Robert Reich fustige les excès du capitalisme (2/2)


L’un des intérêts particuliers de ce livre est l’addition d’une analyse politique au constat économique. Et même si ce constat présente un tropisme Américain assumé, il représente une nourriture intellectuelle très intéressante, y compris pour le vieux Continent.


De manière surprenante, dans la préface spécifique de l’édition française, Robert Reich développe une thèse proche des idées de Jacques Généreux. Il soutient qu’une part de nous raisonne de manière purement individuelle et égoïste et qu’une autre part est davantage tournée vers les autres. Il soutient que « nous sommes doubles : nous sommes consommateurs (…) mais nous sommes aussi des citoyens soucieux du bien commun ». Comme Généreux, il affirme que « depuis plusieurs décennies, nous assistons à une modification de l’équilibre du pouvoir à notre détriment, en tant que citoyens, mais à notre avantage, en tant que consommateurs et investisseurs ». Il se demande alors si « ce que nous gagnons (…) vaut le prix à payer » car « nous ne sommes pas (…) uniquement des consommateurs et des investisseurs. Nous travaillons pour gagner notre vie », ce qui pose la question de l’évolution des rémunérations.


Robert Reich fustige les excès du capitalisme (1/2)


Robert Reich a été le secrétaire d’Etat à l’emploi de Bill Clinton et est aujourd’hui professeur à Berkley. Il livre un constat sévère sur l’évolution du capitalisme dans son livre « Supercapitalisme ».
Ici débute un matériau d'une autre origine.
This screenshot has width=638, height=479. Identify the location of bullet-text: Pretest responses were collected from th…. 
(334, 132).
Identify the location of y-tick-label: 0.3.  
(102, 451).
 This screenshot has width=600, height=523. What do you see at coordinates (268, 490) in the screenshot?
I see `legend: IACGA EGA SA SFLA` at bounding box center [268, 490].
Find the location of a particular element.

Si son analyse est uniquement centrée sur les Etats-Unis, elle est intéressante à plusieurs titres. Tout d’abord, on peut considérer que les Etats-Unis devancent l’Europe dans l’évolution économique. Ensuite, son analyse économique se double d’une analyse politique et d’une capacité à formuler des propositions pour corriger les excès actuels. De manière assez surprenante, ses analyses rejoignent finalement celles d’économistes de la vieille Europe, comme Gréau ou Généreux, même si les solutions qu’il préconise divergent du fait des différences de nos deux continents. Enfin, on peut louer son souci de vulgarisation qui fait que son livre se lit presque comme un roman.